This is how the view out of the window of the room in Geneva, FLX (Finger Lakes) I am staying in looked just over three months ago the last time I was here. In that short time this wine region has flipped from deepest winter to the beginning of high summer. See the photograph below taken just a few minutes ago for comparison.
The change of season and the location has greatly stimulated my mind and I have scribbled many short notes to myself that seem to contain a wealth of possibilities. The subject of possibility and impossibility was already on my mind after last week the social media were full of discussion as to whether a woman’s portrait should appear on the new $10 bill, and if so who it should be. On Twitter I suggested Emily Dickinson, because she was, “a great poet and a better person than Andrew Jackson on $20 bill!” Actually, I feel that for ignoring the Supreme Court’s ruling in favor of the Cherokee native Americans Jackson should come off the $20 bill (as important a change as taking down the Confederate battle flag in Charleston, SC) and Emily Dickinson should replace him! Possibly, that idea will get me into more trouble, but so be it, for this is my sincere belief.
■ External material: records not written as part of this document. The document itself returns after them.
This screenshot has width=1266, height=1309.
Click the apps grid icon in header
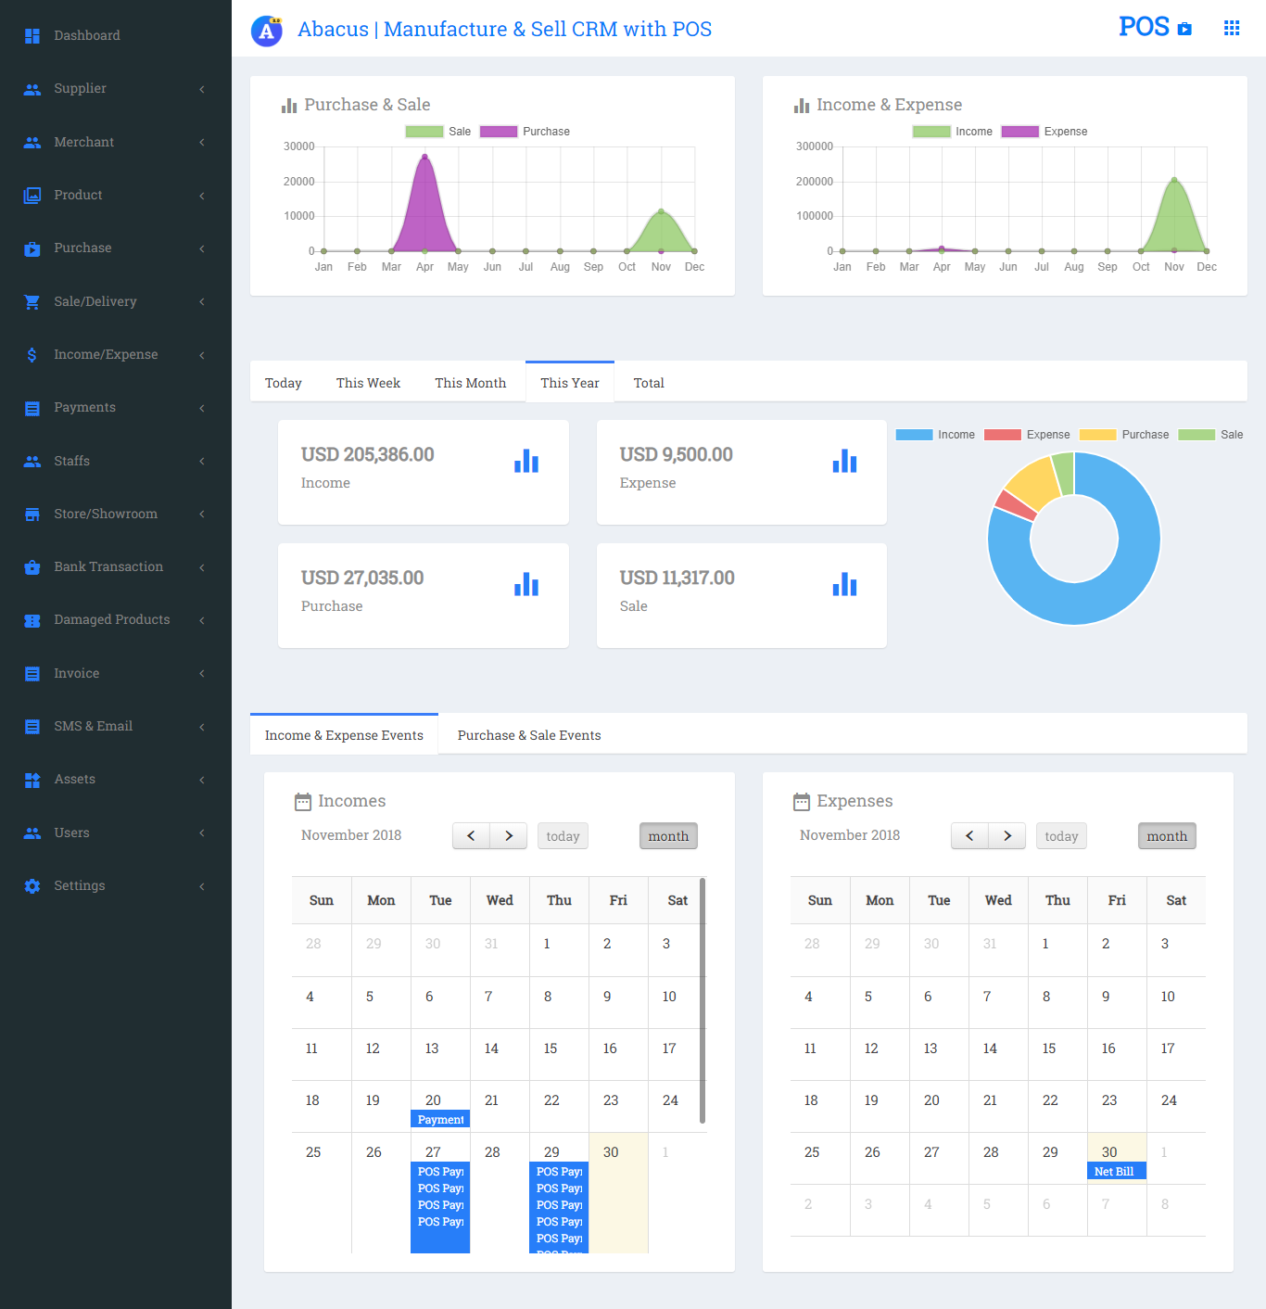[1231, 28]
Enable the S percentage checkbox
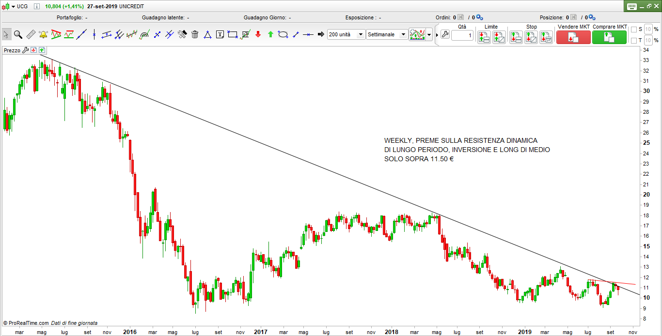 (x=634, y=30)

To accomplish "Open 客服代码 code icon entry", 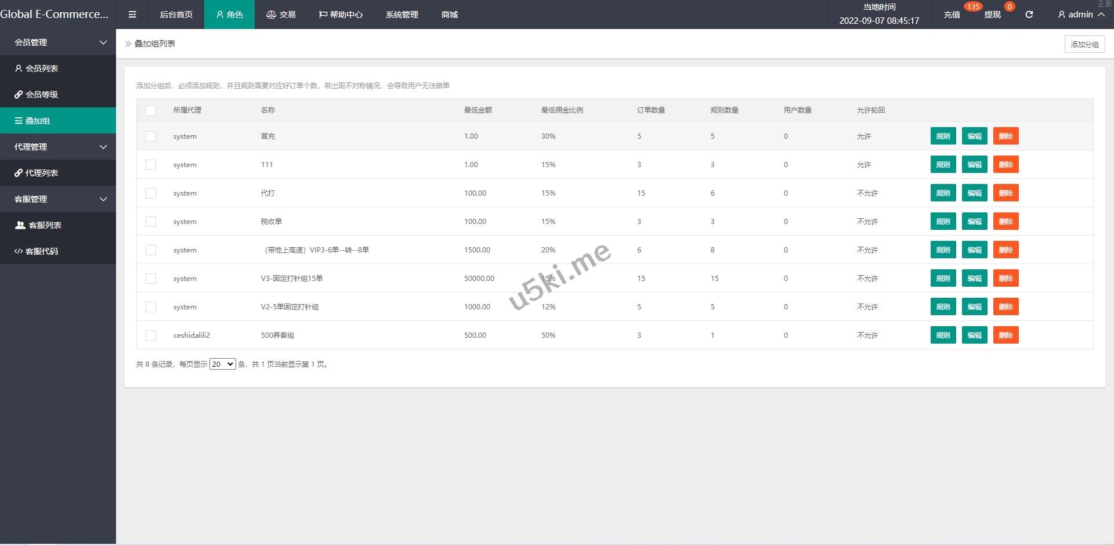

Writing that tweet set my mind on a track of which I reach the end (so far as I can tell now) with this posting. My favorite Emily Dickinson poem is I dwell in Possibility – (466), and it inspired the following commentary I’m calling My Prose. My prose is often full of positive energy that might lead to me and/or you to new possibilities, and it sometimes joyfully celebrates those possibilities, but it never does either of those things innocently. Rather, this energy and joy are always hard won, because they must be discovered in these troubled and troubling times.
When I look back to the 1990s I see ten years (1991 – 2001) when many people were naively optimistic, particularly about what the internet and other new technology would do for the world, but there was also much genuine optimism as a result of the end of the Cold War. With the current partial return of the Cold War, plus the terrible hot wars in Syria, the Ukraine, Yemen, etc, and the very real possibility of much more terrible wars that optimism is necessarily in short supply. Wikileaks and the still unfolding Snowden revelations and the evil they have exposed in many countries around the world, don’t make me feel confident that some kind of old-fashioned optimism can be regained. I have, of course, only mentioned the bad things that immediately came to my mind, but as the news from Charleston, SC during the last days reminded us all, a megaton of other shit that’s going down right around us.
This is the background to my work, to which must be added the obstacle course I encounter in that work itself, meaning the smoke and mirrors of the wine industry, particularly where prices and margins are both high (one almost always goes hand in hand with the other). Hence the dark tone of My Prose and the cautiously positive note on which it ends:
I dwell in Almost Impossibility –
A far harsher Place than Poetry –
More numerous of Flight and Other Connections-
But superior also for Strife and Disputes –
Of Chambers as the Densest Scrub –
Almost impregnable on foot –
And for a distant Horizon
The Scant Knowledge on the Internet –
Of Visitors – the most daring Colleagues –
For Occupation – This long hard Struggle –
To spread wide my narrow Hands –
To gather the Elusive Truth –
Only after I wrote the above lines did I notice the flag of Harvard University in Cambridge, MA hanging outside the house (my host Kelby Russell is a graduate of Harvard) and on it the motto VE-RI-TAS; truth. That made this “little game” I have played with Emily Dickinson’s astonishing original seem all the more appropriate.
Tomorrow’s edition of FLXtra will return to the theme of what makes this region special, both on the natural and human levels, and in particular how those factors make it special for Riesling.
Namu Amida Butsu
Hi, Stuart, loved you book, and we met at the Tierce party last year? Am I able to subscribe to this, or should just bookmark and check this space often?
Hi Harvey,
there’s no subscription required for this website. All you have to do is bookmark it or keep coming back. Many more stories about the FLX will follow during the coming weeks!